DATA TO USE:
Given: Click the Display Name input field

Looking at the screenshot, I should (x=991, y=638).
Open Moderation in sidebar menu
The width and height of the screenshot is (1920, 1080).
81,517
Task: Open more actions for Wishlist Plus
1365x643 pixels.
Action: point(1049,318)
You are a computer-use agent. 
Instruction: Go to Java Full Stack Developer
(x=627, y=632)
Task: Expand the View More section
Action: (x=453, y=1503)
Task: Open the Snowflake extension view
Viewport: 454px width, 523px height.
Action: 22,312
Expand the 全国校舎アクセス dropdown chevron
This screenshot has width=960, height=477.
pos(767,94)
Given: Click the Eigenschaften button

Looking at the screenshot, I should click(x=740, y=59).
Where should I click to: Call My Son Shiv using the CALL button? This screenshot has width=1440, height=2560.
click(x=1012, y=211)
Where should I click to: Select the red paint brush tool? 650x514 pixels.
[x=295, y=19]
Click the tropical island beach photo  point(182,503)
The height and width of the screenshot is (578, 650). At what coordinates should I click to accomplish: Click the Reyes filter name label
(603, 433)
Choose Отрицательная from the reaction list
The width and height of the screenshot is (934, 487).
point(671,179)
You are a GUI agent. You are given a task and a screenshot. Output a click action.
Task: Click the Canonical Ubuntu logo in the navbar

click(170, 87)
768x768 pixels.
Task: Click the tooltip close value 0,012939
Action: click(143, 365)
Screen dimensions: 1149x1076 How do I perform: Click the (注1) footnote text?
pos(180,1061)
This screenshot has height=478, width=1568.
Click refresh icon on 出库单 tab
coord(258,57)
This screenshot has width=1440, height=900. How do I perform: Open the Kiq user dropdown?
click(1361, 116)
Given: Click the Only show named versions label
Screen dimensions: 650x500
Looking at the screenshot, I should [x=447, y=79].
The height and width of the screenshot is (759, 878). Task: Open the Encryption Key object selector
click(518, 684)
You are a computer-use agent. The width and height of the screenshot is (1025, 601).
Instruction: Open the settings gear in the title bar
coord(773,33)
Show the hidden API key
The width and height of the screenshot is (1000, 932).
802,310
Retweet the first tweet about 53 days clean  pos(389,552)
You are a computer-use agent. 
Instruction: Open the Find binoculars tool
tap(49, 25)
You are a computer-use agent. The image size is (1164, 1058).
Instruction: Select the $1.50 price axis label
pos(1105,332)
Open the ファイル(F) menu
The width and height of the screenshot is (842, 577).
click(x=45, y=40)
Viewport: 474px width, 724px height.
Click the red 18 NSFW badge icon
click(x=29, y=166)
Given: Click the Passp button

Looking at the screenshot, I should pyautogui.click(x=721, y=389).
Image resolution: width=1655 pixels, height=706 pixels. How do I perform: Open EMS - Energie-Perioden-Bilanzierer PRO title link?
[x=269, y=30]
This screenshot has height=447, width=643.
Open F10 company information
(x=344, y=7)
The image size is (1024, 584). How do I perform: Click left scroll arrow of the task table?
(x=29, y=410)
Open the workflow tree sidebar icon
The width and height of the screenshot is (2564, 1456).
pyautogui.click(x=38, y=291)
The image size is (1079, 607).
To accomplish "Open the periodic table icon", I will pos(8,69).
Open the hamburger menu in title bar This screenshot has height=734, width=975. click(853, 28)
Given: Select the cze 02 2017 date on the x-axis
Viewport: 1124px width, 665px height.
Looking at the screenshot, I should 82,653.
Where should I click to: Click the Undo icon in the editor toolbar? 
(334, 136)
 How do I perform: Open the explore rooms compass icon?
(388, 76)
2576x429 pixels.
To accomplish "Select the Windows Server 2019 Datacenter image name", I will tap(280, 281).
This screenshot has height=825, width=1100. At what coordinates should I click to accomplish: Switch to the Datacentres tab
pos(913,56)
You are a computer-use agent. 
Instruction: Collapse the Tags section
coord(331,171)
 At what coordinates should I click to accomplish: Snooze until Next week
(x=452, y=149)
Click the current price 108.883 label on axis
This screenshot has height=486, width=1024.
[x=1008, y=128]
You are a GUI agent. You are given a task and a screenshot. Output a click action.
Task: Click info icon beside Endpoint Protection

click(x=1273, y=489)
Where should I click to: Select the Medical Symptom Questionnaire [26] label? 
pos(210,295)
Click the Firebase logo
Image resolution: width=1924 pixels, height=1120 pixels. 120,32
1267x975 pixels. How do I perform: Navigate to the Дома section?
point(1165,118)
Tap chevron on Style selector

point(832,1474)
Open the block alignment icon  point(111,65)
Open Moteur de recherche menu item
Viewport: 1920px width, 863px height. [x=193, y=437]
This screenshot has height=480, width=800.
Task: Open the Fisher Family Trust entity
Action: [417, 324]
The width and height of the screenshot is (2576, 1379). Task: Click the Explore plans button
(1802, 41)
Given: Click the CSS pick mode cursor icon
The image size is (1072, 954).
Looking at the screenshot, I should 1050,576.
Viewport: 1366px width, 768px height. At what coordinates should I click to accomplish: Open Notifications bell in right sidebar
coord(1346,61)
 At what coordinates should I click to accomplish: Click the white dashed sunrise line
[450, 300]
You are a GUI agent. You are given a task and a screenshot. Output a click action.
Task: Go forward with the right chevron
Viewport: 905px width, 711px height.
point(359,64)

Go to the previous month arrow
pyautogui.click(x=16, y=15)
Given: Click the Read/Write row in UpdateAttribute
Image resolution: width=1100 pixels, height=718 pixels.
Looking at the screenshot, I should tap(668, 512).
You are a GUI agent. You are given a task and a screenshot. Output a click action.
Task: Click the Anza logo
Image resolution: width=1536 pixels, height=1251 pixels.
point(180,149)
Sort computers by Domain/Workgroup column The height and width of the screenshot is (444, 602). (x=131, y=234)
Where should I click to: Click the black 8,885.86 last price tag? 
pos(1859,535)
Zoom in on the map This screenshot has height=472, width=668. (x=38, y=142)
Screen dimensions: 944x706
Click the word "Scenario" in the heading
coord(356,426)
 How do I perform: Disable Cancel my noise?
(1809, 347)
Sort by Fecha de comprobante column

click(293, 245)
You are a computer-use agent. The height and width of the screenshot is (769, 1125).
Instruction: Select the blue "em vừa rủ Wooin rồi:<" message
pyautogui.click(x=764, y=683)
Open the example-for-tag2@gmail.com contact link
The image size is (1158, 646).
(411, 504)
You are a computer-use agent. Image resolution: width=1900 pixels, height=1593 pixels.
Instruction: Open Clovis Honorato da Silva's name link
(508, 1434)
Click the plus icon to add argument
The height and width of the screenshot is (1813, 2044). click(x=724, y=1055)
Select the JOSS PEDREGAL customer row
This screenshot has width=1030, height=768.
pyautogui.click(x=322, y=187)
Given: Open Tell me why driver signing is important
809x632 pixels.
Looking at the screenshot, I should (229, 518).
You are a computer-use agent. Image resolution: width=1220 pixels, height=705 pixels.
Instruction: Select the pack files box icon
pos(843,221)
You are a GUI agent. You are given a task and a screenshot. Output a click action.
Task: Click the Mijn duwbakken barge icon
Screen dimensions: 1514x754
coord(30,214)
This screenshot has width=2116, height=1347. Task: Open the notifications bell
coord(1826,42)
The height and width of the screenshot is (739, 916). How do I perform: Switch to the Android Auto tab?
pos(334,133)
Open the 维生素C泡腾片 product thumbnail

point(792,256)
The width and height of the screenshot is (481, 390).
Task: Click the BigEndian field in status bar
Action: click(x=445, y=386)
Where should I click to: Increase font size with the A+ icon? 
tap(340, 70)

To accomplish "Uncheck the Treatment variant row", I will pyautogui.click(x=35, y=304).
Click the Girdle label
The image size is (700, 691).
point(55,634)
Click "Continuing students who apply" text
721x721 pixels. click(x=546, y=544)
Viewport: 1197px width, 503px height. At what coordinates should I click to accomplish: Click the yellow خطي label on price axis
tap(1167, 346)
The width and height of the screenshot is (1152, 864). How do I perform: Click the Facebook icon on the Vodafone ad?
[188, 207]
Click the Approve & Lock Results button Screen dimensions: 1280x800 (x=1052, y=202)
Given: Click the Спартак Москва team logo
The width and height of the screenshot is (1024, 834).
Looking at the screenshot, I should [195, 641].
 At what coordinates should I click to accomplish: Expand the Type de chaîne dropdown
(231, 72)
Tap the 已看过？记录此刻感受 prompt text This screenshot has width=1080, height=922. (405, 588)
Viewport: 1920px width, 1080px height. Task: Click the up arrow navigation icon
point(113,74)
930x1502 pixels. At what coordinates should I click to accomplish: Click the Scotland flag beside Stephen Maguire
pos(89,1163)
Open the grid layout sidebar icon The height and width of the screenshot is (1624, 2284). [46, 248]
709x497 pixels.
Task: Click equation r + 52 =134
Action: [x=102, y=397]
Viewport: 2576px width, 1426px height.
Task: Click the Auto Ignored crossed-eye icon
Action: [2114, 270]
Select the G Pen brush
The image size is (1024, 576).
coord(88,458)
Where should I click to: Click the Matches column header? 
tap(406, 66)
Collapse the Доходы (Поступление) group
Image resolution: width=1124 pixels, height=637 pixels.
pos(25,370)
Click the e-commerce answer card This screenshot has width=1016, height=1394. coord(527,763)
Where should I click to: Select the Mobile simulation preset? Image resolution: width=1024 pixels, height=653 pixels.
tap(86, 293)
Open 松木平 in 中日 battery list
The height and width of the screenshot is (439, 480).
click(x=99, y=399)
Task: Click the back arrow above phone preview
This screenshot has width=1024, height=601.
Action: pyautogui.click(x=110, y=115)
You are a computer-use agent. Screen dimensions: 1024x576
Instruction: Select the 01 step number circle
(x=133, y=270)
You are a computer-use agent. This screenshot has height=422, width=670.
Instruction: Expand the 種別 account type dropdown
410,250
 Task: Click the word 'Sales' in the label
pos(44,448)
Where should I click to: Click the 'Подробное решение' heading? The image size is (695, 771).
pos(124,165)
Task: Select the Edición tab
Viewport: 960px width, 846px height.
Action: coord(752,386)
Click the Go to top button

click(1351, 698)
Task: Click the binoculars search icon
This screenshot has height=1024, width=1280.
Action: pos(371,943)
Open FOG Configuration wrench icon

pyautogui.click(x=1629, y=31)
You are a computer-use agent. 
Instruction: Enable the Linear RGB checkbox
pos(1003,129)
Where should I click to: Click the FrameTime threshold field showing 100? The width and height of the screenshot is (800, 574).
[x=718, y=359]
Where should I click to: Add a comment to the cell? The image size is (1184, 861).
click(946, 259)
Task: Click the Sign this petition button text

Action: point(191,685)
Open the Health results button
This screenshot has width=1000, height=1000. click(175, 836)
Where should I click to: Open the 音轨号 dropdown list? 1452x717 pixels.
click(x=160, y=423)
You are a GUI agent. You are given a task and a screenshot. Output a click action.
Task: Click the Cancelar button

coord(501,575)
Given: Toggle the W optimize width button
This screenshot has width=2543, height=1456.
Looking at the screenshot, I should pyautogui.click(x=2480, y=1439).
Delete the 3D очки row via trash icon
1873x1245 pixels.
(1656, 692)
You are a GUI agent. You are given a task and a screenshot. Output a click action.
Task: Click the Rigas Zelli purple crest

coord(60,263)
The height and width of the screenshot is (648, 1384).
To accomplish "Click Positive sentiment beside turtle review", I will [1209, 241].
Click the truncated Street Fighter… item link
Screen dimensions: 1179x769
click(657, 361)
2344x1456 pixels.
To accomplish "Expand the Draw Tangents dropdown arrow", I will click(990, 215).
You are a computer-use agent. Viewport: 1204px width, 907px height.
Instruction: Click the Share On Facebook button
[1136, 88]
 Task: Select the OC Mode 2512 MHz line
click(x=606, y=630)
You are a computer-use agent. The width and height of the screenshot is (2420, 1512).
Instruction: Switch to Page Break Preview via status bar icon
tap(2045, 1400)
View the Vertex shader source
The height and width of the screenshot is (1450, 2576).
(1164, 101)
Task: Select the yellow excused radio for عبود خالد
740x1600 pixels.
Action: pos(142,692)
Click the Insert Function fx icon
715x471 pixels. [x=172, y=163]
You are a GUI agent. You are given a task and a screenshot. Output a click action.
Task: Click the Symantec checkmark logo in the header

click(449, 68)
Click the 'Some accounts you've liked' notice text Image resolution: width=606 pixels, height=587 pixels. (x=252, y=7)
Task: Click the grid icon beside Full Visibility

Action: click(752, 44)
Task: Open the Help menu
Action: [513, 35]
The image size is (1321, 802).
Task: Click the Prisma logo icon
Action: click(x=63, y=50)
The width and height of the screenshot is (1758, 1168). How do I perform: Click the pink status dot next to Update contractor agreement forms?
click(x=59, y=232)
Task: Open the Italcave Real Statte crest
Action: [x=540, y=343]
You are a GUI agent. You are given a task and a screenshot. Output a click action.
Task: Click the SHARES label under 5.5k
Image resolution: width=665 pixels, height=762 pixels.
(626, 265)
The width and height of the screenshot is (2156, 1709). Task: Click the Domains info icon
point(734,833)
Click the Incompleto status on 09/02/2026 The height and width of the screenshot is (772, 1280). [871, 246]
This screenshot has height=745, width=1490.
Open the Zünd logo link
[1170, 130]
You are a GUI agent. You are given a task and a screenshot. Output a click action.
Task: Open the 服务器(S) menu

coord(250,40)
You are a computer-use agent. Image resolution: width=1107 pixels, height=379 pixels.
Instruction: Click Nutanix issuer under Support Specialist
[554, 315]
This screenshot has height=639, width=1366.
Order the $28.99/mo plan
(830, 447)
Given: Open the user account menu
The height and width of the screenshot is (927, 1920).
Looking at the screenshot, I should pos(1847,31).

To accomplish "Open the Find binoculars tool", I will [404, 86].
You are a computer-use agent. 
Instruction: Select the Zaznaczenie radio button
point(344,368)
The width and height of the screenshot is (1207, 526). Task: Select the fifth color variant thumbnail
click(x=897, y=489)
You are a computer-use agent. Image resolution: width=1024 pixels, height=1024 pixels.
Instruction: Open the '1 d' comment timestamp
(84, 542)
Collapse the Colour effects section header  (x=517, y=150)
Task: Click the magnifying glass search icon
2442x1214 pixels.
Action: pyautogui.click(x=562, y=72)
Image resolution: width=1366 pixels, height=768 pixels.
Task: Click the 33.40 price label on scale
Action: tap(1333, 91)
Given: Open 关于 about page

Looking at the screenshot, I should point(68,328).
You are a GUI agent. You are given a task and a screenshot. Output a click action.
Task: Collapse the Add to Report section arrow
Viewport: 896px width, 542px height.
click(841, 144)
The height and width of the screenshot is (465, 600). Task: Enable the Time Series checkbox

EXERCISE INSTRUCTIONS: Can you format everything in the records above, from the line containing "1267x975 pixels. How" down to and including the line containing "Open the block", as a numbered list with the blank lines left out?

OUTPUT FOR THIS EXERCISE:
1. 1267x975 pixels. How do I perform: Navigate to the Дома section?
2. point(1165,118)
3. Tap chevron on Style selector
4. point(832,1474)
5. Open the block alignment icon  point(111,65)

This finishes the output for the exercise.